I've tried almost everything I can think of, really. With a degree in Media Studies, one would assume that I'd be able to do freelance writing. But NO. I've e-mailed plenty of editors out there. Some have replied, some did not. Those who replied would like me to work on article ideas and proposals, etc. And let's not even talk about payment. The truth is, freelance writing can earn you enough to survive IF and only IF you are somebody in the publishing world, i.e. you have been around long enough, or you know somebody in this industry, to propel you to a certain status. It's quite similar to photography, really. There are too many writers and photographers to go around.

So I thought I could do some teaching. But NO. No vacancy around town, and even if there are any, they are further away from where I live, so if I were to throw in the transportation costs, it would mean earning so much less. Most part time jobs pay you a maximum wage of RM500 per month. I'd be damned.

Events, you say? Yes, you could earn up to RM120 per day, I know. But you'd be required to clock in every day to earn enough to survive. If I were to work only on weekends, the calculations would still be inadequate: RM120 x 4 = RM480. How do I work every day when I have classes on?

I've asked around, asking if anyone needs someone to work part-time in their office. Of course, I'd like to be able to utilise my degree, or to watch it go to waste, but at this rate, I would even make coffee for you every day if you'd pay me enough to survive in a month. But who the heck would pay you at least RM1200 just to make coffee? In terms of human resource, it would be even more resourceful (and money-saving, so to speak) if they hired a full-time staff.

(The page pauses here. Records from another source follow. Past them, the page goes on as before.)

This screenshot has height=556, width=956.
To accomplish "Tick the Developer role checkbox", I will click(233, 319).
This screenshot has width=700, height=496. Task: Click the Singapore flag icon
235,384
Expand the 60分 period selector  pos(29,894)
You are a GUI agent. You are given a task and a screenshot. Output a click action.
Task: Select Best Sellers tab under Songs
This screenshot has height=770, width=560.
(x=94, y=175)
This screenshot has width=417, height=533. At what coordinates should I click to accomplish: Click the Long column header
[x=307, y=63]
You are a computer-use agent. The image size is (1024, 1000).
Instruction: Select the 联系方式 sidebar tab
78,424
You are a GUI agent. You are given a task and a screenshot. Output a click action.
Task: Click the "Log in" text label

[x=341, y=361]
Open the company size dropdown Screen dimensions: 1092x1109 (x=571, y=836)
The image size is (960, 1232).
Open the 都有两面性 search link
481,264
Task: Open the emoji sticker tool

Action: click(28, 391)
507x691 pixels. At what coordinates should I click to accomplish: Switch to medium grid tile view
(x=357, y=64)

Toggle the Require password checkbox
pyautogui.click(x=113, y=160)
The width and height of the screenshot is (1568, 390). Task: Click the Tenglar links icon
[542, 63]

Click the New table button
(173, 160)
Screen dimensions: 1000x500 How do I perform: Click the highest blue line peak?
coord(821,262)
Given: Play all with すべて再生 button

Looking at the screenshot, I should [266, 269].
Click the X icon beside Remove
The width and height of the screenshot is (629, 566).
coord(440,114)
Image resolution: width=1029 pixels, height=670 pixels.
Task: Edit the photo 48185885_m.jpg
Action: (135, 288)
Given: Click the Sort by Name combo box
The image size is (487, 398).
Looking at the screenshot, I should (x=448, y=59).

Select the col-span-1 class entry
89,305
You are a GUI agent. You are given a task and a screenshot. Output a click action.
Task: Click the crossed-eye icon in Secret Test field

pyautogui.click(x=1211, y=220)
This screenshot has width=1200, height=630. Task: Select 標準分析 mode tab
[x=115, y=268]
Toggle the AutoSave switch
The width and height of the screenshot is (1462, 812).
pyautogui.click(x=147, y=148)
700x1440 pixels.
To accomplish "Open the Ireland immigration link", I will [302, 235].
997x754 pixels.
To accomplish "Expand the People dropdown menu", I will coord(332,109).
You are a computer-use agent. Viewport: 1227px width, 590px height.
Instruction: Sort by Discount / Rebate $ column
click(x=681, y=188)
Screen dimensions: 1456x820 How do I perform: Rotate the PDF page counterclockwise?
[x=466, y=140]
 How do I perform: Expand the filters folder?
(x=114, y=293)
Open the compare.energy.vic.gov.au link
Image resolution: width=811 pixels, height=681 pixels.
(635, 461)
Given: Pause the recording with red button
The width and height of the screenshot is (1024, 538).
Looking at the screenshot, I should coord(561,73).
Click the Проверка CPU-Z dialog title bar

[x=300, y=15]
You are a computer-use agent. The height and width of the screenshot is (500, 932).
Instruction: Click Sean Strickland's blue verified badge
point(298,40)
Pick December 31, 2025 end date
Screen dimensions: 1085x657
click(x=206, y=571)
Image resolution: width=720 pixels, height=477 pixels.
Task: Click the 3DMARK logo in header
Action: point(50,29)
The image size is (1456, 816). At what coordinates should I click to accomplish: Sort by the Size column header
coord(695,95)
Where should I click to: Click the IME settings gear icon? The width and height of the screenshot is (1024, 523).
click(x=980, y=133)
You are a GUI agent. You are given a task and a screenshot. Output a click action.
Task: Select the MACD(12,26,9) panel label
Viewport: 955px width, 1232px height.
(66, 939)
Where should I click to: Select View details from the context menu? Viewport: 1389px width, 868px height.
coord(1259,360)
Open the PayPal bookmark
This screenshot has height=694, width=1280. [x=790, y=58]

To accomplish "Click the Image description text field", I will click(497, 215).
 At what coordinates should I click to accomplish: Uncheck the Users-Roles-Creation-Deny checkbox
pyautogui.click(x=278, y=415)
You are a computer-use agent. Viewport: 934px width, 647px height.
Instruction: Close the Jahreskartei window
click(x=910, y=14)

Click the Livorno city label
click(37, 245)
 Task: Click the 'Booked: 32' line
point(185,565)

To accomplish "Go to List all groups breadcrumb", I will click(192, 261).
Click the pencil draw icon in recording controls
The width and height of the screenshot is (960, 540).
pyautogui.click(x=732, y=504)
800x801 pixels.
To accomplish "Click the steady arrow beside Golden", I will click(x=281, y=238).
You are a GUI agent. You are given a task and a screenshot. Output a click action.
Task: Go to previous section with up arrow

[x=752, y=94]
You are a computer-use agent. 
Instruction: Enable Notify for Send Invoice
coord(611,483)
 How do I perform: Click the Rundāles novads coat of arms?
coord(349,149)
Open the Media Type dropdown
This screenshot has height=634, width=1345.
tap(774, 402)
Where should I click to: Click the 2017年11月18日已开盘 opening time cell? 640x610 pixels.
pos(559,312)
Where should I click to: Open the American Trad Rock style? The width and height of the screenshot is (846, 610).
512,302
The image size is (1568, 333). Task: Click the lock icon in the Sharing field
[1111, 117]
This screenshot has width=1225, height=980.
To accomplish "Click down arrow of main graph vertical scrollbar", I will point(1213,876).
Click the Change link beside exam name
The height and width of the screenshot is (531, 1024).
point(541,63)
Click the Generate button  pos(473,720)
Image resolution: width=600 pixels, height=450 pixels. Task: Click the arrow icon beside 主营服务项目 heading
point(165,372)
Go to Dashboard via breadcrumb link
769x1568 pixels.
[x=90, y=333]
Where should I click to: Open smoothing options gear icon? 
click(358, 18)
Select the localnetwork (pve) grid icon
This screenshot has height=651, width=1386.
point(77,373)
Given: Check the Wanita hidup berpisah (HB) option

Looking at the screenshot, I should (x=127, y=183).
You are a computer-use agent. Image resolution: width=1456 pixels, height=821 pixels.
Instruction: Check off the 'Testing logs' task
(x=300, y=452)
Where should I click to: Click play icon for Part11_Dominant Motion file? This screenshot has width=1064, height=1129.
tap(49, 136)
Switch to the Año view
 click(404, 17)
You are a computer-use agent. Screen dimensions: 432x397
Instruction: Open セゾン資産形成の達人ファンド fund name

I'm so depressed I'd rather die right now. What's the point of going after your dreams when you're left with nothing to even survive?

3 comments:

Ron Jerem Lee said...

you are lucky at least you can write, imagine there are trillions of jack arses out there with 500 qualifications but could hardly speak english and qualify for 2nd interview.

Anonymous said...

Hang in there, I'm sure your get through this rough patch soon. I've a friend who works at Cinema Online, she's a reviewer. I'll ask if her place needs a part timer or a freelance writter. Don't worry!

Freakylicious said...

Yeah,living a pauper student life can be damn depressing..especially when u know you're capable of earning out there but are just tied with commitments of your education..felt pretty hopeless ain't it?...I guess it just train us to lead a simpler life in the end...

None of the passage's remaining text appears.